ABOUT THIS TASK:
Filter out all lines without the word "computer" from the data below, please, and copy the rest.

THE DATA:
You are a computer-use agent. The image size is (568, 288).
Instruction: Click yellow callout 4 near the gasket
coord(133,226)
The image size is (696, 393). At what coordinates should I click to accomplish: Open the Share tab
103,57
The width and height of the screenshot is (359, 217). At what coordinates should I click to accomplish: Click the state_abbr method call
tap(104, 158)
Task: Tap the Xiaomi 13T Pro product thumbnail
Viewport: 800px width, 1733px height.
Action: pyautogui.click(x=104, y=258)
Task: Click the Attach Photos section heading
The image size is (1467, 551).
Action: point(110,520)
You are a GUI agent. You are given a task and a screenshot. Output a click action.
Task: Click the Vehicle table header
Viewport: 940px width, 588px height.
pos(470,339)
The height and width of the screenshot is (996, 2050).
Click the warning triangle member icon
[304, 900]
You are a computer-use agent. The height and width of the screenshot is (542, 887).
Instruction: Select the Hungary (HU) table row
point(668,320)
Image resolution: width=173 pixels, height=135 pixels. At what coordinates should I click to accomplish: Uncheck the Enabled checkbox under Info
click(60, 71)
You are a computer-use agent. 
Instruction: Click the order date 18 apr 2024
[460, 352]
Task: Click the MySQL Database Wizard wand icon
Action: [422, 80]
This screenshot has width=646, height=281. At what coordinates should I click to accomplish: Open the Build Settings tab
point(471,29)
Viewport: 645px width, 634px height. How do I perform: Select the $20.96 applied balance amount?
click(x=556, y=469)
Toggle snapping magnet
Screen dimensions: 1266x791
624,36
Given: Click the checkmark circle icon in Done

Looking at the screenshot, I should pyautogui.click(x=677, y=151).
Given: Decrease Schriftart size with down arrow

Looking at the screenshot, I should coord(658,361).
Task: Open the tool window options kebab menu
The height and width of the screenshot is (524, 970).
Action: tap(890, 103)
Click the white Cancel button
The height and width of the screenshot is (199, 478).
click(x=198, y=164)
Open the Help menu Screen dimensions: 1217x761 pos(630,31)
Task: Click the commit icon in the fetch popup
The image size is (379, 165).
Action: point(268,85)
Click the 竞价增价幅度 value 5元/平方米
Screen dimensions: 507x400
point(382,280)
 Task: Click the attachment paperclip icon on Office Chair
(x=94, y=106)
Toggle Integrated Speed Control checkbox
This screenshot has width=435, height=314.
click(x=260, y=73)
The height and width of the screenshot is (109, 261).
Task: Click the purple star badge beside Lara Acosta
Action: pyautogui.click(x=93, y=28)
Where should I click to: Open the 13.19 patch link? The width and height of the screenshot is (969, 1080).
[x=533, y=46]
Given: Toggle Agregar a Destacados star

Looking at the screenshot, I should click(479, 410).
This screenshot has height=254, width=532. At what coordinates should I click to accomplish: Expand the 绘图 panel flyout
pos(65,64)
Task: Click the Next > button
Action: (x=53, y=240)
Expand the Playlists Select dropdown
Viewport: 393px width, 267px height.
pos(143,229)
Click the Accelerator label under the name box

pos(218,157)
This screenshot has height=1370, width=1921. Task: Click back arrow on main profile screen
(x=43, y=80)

ANSWER TO THIS EXERCISE:
You are a computer-use agent. The image size is (568, 288).
You are a computer-use agent. The height and width of the screenshot is (542, 887).
You are a computer-use agent. 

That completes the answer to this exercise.